Oviedo is bounded on the north by Mount Naranco, which stretches over five kilometers in length and reaches 634 meters in altitude. 634 meters? Pfah, that’s nothing… let’s climb it!
And so we did. Starting from San Miguel de Lillo, a path winds up the mountain, through a forest and finishes at the top. It’s all uphill, but the path zigzags and isn’t too difficult. Unless, of course, you’re like us: stupid.
We thought we’d take a shortcut, since well-trodden trails are so boring. The little path shooting off through the shrubbery looked promising! Soon enough, the path disappeared but, clever as we are, we decided to push through the thicket anyway. Thorny branches were soon scraping our legs and arms to shreds. I clutzed through a spiderweb and, spotting its hairy owner crawling up my stomach, unleashed a deafening shriek of ladylike terror. Clever and masculine, yep that’s me.
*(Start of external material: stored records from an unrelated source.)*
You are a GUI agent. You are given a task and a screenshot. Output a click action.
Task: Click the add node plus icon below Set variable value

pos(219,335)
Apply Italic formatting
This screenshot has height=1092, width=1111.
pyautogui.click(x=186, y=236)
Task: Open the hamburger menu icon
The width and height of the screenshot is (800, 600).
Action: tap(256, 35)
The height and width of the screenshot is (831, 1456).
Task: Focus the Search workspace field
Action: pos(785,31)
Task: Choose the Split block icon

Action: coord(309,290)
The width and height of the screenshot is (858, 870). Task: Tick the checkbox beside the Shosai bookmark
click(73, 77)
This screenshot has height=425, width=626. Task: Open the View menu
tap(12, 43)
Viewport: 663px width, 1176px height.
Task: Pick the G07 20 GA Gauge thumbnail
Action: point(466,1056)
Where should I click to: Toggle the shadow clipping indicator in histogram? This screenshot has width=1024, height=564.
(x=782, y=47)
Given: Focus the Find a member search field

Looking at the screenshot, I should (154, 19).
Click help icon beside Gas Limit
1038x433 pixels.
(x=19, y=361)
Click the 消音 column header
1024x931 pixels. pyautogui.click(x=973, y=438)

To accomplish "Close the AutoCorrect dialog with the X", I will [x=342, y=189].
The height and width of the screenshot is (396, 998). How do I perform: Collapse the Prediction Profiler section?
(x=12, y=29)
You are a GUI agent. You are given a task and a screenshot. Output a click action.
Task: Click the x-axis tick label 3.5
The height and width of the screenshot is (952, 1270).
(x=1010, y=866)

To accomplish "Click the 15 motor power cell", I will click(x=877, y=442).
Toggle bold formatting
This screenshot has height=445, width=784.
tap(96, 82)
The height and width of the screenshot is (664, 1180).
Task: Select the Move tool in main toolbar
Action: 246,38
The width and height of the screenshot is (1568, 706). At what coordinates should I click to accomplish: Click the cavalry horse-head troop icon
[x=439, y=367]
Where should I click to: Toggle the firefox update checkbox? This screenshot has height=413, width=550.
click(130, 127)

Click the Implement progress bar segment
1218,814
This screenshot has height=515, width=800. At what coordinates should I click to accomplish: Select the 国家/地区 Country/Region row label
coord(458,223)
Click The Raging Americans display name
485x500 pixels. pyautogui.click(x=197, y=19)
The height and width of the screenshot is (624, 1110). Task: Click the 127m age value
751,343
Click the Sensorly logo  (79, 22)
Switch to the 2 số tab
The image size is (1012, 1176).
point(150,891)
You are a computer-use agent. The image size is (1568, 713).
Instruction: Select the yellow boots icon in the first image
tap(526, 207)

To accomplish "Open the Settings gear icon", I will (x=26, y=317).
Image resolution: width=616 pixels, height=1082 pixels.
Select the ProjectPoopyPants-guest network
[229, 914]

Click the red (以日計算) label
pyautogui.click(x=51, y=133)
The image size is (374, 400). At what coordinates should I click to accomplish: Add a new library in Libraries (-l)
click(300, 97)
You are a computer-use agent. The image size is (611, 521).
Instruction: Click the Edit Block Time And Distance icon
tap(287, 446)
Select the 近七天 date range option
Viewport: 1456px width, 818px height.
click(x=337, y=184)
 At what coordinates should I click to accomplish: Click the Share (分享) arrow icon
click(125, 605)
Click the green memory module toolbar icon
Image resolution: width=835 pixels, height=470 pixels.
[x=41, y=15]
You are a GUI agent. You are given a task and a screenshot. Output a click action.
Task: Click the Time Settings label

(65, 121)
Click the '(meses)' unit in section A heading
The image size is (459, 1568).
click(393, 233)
Bloody and agitated, we eventually made it to the top, where we were greeted by a giant statue of The Sacred Heart of Jesus. With his arms open towards the city, Jesus seems to be embracing Oviedo, protecting it. Underneath the statue is a version of the famous Cruz de la Victoria, which features on the flag of Asturias.
Climbing the mountain was worth the effort for the incredible view over Oviedo and its valley. There’s no better place to get a sense for the layout, size and topography of the region. You can also drive up to the top of Mount Naranco, if you don’t feel like a hike. Either way, make sure to go on a sunny day; the panorama is unforgettable.